AI Bisa Kebablasan, Startup Milik Microsoft Kembangkan Solusinya

News
01 March 2024 15:25

Ilustrasi teknologi kecerdasan buatan atau AI generatif. (Dok: Bloomberg)
Ilustrasi teknologi kecerdasan buatan atau AI generatif. (Dok: Bloomberg)

Rachel Metz-Bloomberg News

Bloomberg, Perangkat software aplikasi kecerdasan buatan tidak selalu melakukan apa yang diinginkan oleh orang-orang yang membuatnya. Ini jadi sebuah sebuah masalah yang berpotensi berbahaya yang telah melanda beberapa perusahaan teknologi besar.

Perusahaan-perusahaan besar seperti OpenAI dan Google milik Alphabet Inc, semakin mengarahkan sumber daya manusia, modal, dan daya komputasi untuk mengatasi masalah ini.
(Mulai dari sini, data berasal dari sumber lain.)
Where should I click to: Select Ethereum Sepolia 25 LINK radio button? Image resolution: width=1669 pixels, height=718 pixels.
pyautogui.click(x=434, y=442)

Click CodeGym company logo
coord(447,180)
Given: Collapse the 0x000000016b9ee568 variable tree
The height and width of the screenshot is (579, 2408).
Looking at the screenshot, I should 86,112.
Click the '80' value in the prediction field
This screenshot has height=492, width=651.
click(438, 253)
Anthropic, pesaing OpenAI, telah menempatkannya di jantung pengembangan Claude, sebuah produk yang disebutnya sebagai jenis chatbot AI yang lebih aman.   

Mulai bulan ini, sebuah perusahaan baru bernama Synth Labs juga menyelidiki masalah ini. Didirikan oleh beberapa nama industri AI terkemuka, Synth  muncul dari persembunyiannya  minggu ini, dan telah mengumpulkan pendanaan awal dari pemodal ventura seperti Microsoft Corp, M12, dan First Spark Ventures milik Eric Schmidt.